Povo oprimido pelo sistema financeiro.
paulo guedes marcelo camargo
Povo oprimido pelo sistema financeiro.

A crise se aprofunda na política brasileira. O governo golpista planeja aprovar uma reforma tributária dentro de uma esmagadora e catastrófica crise. Cinicamente, o ministro da economia Paulo Guedes justifica esse projeto à tentativa do governo de desburocratizar, simplificando a tributação. Isso é uma cortina de fumaça para esconder o verdadeiro significado, que é diminuir a carga tributária para as empresas e as operações financeiras.

A demagogia se acentua, se eles querem mudar a forma de tributar, o primeiro passo é tirar dos trabalhadores os impostos sobre os salários e sobre o consumo; os trabalhadores já são explorados pelos empresários. Os trabalhadores derretem seus salários no momento da realização das compras e consumos essenciais para sobrevivência, não restando nada para eles.

Os golpistas exigem que os trabalhadores paguem ainda mais, enquanto que os capitalistas não pagam nada. Com poucos recursos ou nenhum, a população será conduzida à miséria, à fome em larga escala, analfabetismo e assim por diante.

A proposta verdadeira para o povo brasileiro é a estatização dos bancos e que o governo acabe com a dívida com eles. A concentração do capital tem que estar na mão de uma instituição estatal, que promova o auxílio e não voltada ao empréstimo lucrativo. O banco privado suga toda a economia do país.

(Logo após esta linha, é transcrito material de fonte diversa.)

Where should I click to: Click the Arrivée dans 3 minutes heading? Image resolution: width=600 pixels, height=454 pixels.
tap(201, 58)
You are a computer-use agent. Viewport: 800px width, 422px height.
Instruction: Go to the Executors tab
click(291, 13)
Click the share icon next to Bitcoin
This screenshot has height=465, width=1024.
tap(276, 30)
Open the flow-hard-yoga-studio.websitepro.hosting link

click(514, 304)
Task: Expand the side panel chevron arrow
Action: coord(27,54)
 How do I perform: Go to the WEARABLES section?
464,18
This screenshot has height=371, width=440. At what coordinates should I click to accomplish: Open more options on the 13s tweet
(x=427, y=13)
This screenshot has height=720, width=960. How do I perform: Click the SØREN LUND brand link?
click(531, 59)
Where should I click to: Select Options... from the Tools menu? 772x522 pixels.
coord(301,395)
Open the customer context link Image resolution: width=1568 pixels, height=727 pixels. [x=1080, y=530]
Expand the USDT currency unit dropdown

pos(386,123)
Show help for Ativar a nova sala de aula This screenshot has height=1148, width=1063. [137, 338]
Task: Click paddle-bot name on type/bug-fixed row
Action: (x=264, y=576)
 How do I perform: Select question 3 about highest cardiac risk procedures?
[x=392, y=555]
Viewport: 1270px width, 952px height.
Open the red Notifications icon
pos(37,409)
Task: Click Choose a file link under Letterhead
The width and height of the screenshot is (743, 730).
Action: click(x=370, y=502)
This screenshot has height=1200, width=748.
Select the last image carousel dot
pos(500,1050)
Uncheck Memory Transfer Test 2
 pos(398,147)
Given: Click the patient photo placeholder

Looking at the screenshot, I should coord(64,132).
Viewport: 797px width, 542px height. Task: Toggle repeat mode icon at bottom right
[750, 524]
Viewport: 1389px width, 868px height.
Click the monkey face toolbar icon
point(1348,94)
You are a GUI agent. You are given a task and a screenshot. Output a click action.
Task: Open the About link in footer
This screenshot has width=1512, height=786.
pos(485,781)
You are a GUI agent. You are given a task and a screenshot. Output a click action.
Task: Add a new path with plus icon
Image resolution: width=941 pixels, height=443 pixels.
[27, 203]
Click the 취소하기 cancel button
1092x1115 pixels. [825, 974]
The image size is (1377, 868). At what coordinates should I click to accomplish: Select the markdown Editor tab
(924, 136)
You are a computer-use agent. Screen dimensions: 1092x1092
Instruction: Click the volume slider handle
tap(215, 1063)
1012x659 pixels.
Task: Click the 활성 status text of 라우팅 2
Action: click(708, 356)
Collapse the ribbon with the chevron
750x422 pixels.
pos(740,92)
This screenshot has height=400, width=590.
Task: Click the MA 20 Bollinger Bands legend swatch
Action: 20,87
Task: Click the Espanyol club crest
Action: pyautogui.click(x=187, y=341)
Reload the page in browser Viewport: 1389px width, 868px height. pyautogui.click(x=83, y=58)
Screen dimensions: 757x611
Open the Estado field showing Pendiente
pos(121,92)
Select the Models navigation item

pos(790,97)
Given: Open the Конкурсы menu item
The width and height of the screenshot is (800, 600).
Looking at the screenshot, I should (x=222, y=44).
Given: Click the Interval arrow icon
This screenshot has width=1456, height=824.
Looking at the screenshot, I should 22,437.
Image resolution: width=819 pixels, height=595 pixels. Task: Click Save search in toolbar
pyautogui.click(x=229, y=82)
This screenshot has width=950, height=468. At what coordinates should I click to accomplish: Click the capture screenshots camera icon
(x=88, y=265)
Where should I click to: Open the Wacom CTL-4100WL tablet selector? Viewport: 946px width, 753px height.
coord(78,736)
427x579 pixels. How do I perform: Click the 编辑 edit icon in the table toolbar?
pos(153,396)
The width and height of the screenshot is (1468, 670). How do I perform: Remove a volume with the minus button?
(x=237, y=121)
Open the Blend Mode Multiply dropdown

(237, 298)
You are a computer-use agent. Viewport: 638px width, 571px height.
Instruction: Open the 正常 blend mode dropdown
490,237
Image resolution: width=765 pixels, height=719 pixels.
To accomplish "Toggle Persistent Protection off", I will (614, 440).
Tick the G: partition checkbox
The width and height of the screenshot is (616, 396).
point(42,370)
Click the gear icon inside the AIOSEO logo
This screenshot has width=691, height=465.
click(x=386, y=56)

A reforma tributária defendida por Paulo Guedes só beneficia os ricos, que ficaram mais ricos em detrimento do empobrecimento do povo brasileiro. Segundo o ministro da economia, a tributação deveria ser progressiva conforme a capacidade econômica dos contribuintes. Mas devemos lembrar que os bancos são os contribuintes que tem maior capacidade econômica.